For people with compromised immune systems, the AARDA statement declares, "differences in manufacturing, however small, have the potential to cause a ... negative immune response...For this very reason, clarity and transparency about biologics and biosimilars are critical."

At a press briefing on the day the biosimilar for the anticancer drug filgrastim was approved, FDA officials minimized the risk to patients from taking the new drug. The Agency's regulatory focus for biosimilars is on showing there is "no clinically significant difference" from the reference product and that the two are "highly similar from an analytical standpoint" including chemical, in vitro, and pharmacokinetic studies, said John Denkins MD, director of the Office of New Drugs in FDA's Center for Drug Evaluation and Research.

There is "variability within any biological system," he added, and different batches of the reference drug may have subtly different results in the body. In this case, he said, the biosimilar Zarxio "should behave the same in patients from the safety point of view" as the original reference drug, Neupogen.

A white paper about biosimilars released by AARDA points to the following policy issues, among others:

•   Names:  A biosimilar should have a "distinguishable name" suitably different from that of the reference drug so that the two are never confused. (FDA refers to the filgrastim biosimilar as "filgrastim-sndz," referring to its manufacturer, Sandoz.)

•   Interchangeability:  The Affordable Care Act mandates that, if the biosimilar and the reference product can be used interchangeably, FDA must establish that there are "no clinically meaningful differences between the biological product and the reference product in terms of the safety, purity, and potency of the product.” FDA has deemed that Zarxio is not interchangeable with Neupogen, but has yet to define standards for interchangeability. Some states have enacted laws awaiting this definition, which will govern when pharmacists and health plans may allow switching between biosimilars and reference drugs.

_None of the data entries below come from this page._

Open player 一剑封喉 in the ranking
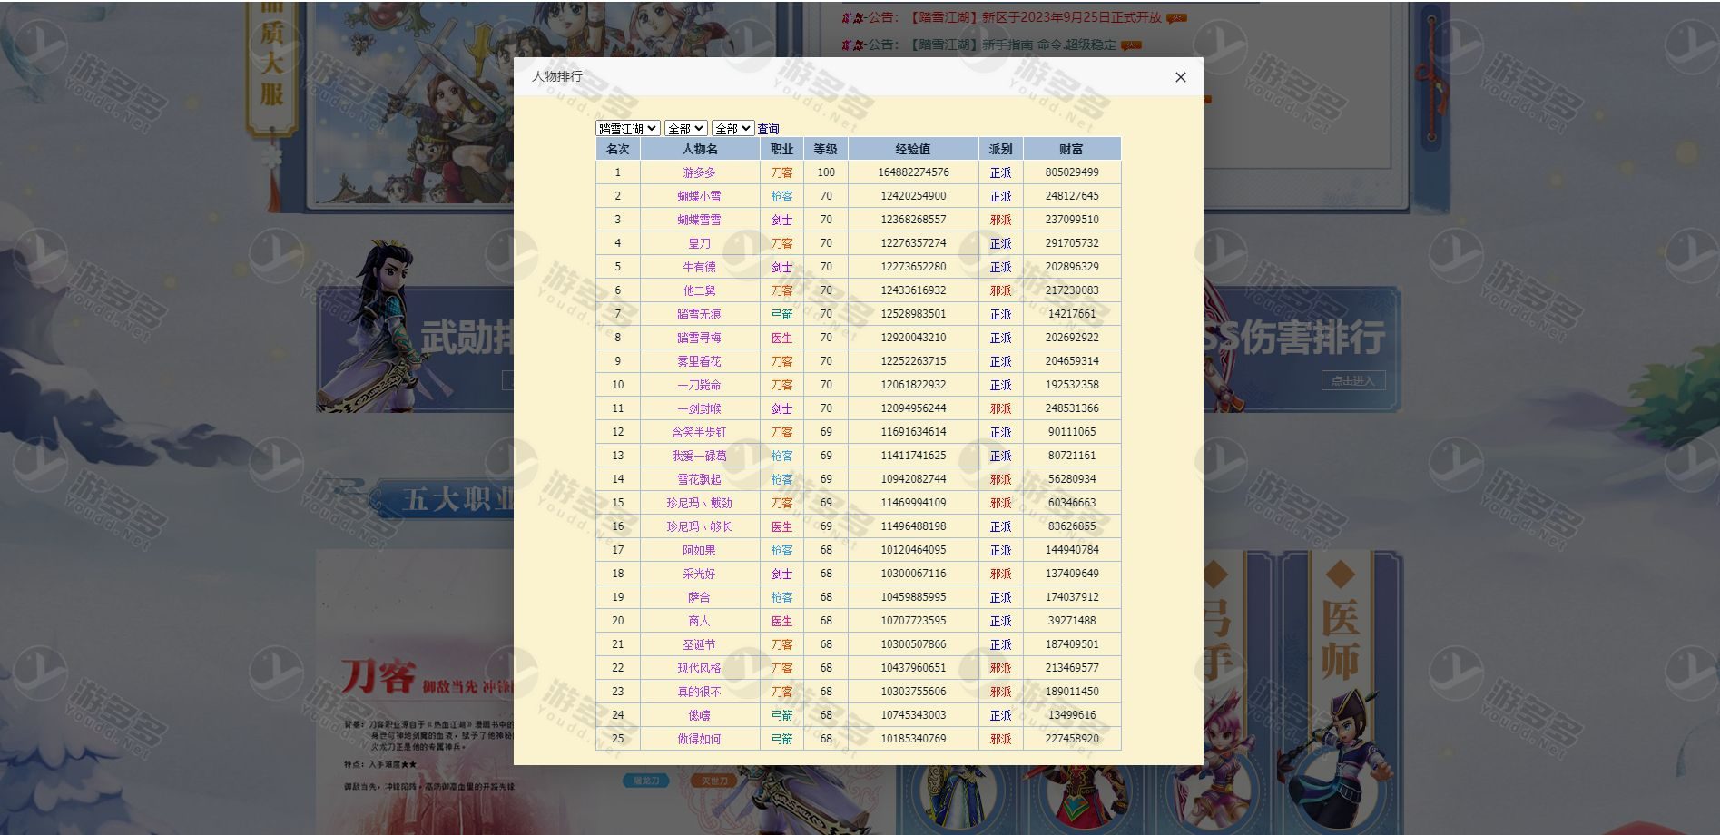 pos(699,408)
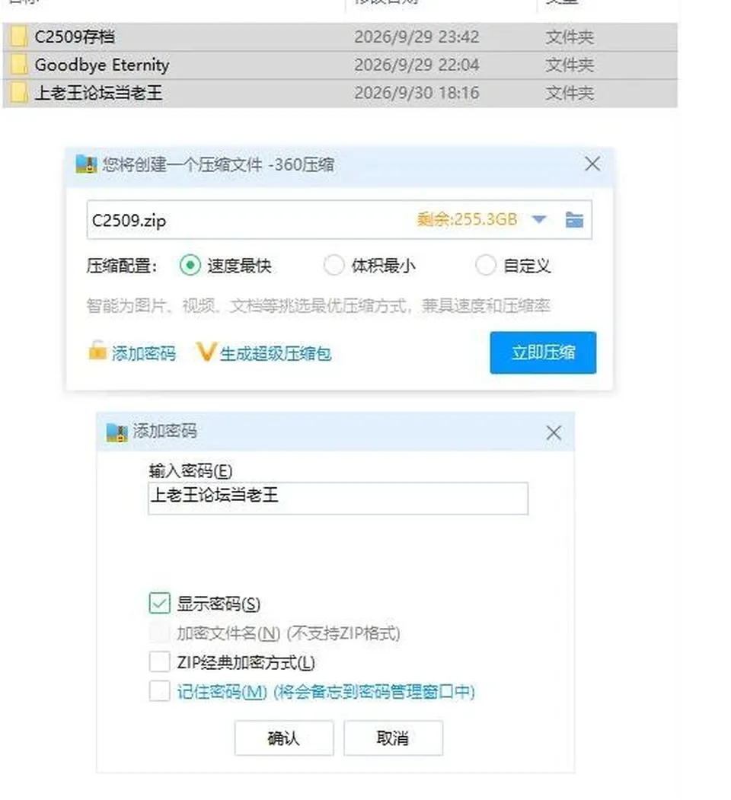Screen dimensions: 731x800
Task: Click the 360压缩 icon in the 添加密码 title bar
Action: [x=117, y=432]

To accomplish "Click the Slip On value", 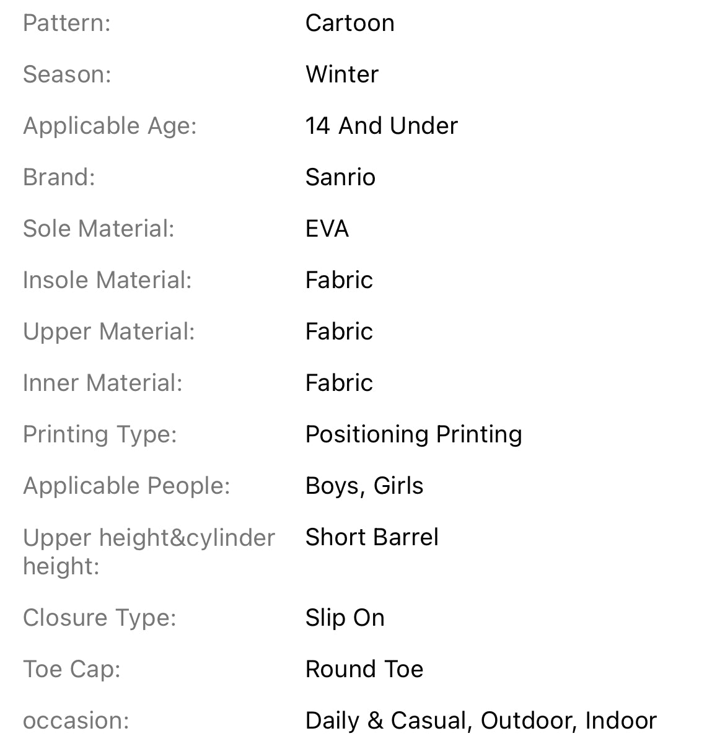I will tap(345, 618).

•   Indication extrapolation:  It is not yet clear to what extent manufacturers of biosimilars approved for one condition will be allowed to apply for faster approval for additional indications for which the reference drug is also approved. (For example, if an infliximab biosimilar is approved for psoriatic arthritis, would different safety issues pertain in using it for ankylosing spondylitis, for which the reference medication, Remicade, is also approved?)